The root of the problem is the assumption that Internet connectivity will be provided only by large institutions that can amortize regulatory compliance costs over a large subscriber base. If this bill passes, that will be a self-fulfilling prophecy – only large institutions will be able to offer Internet service.

Comments

  1. Cypherpunk,

    If I recall correctly, Tor makes stream connections as you describe, but then layers a packet-based protocol on top of the streams. I think that qualifies Tor as a BITS, since the bill’s definition doesn’t say that the packet-based protocol has to be at the bottom of the protocol stack. (If it did, it might exclude some ordinary ISPs.)

  2. It’s strange that the definition is based on the use of packets (“packets, frames, cells, or other data units”). Presumably a stream based service is therefore exempt. I’m not sure of the details (embarrassing, because I’m using it for this comment) but isn’t Tor stream based? I thought it set up a stream and then everything went through it, forward and back.

  3. Alexander Wehr says

    what about IPTV and IP telephony…

    how do those differ if theyre all carried over the internet, and how does one regulate those differently from the thoroughfares theyre superimposed upon.

  4. [TinFoilHat]
    Perhaps the real intent is to ban Tor and open wireless points.
    [/TinFoilHet]

  5. I haven’t read the draft bill itself yet, but based on the portion that Ed extracts above it seems odd to me that there’s no specific reference to “broadband” in the definition of a “broadband Internet transmission service.”

    Here’s another preposterous interpretation of this bill. Amateur (ham) radio operators use a modified version of the X.25 link layer protocol known as AX.25 for a variety of short-haul digital communications (the typical speed of which is 1200 bps, which hardly qualifies as broadband.) Are hams operating a BITS, and, if so, will we be subject to the new rules, including provisions like the “must carry” requirement? Oops, wait a minute — under Part 97, which regulates the Amateur Radio Service, hams are forbidden from carrying any traffic of a commercial in their communications. Hmmm. What to do, what to do!

    It’s high time that some segment of the federal government assumed responsibility for producing neutral technical assessments of bills like this rather than allowing our Congress critters, who obviously haven’t a clue, to let industry lobbyists write bills like this for them.

  6. I wouldn’t be at all surprised if some of these definitions had been crafted by lobbyists for the usual suspects, with the expectation that they would become barriers either to entry or to continued operation for smaller players — and especially the niche and noncommercial folks. (I know that some small ISPs had noticeable problems with the costs of complying with the old Universal Service tax rules, ditto.) Then again, CALEA’s drafts originally applied to local-area networks, so it could just be bad drafting.

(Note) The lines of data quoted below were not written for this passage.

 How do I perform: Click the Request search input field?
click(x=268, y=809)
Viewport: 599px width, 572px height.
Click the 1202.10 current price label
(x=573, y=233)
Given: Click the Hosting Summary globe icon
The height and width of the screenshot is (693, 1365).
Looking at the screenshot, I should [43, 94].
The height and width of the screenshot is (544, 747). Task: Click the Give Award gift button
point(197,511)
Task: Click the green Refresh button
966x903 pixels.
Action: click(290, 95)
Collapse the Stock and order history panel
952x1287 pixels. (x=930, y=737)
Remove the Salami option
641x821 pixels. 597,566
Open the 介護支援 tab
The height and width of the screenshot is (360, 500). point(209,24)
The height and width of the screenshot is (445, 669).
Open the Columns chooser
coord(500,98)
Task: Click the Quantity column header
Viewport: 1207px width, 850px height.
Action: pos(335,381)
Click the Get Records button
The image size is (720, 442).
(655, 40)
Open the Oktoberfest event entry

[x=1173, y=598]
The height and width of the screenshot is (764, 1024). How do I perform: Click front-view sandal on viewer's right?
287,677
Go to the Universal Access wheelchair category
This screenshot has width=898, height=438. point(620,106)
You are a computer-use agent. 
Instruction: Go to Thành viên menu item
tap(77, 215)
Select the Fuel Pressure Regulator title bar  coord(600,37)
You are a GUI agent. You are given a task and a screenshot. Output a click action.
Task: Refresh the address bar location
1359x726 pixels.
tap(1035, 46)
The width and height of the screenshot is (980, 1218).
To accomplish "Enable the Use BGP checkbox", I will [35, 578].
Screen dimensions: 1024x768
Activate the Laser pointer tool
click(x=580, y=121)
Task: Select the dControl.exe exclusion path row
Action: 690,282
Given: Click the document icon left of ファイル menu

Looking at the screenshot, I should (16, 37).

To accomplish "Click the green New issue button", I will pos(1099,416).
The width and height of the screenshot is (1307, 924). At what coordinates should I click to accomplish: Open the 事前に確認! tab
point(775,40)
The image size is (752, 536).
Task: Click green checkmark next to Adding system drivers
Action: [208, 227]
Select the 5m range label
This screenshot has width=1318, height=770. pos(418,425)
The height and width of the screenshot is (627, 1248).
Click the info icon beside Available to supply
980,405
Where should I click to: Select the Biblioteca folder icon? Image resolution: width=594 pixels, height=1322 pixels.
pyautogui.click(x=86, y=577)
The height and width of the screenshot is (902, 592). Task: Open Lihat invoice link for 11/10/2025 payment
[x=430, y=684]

    Since essentially all of these small players have large upstream providers who can watch their traffic characteristics, it’s unlikely that they’ll be able to simply ignore the regs if any significant effort is put into identifying unregistered “ISPs”. (Meanwhile, it’s quite possible that the definition could be read to exclude anyone who only provides large-scale interconnections and doesn’t service leaf nodes.)

    There’s another possible outcome for the bill that might be even more welcome to the mega-ISP’s, namely that the consumer-protection rules would be weakened or dropped because there are members of the “ISP” class for whom they would be too onerous.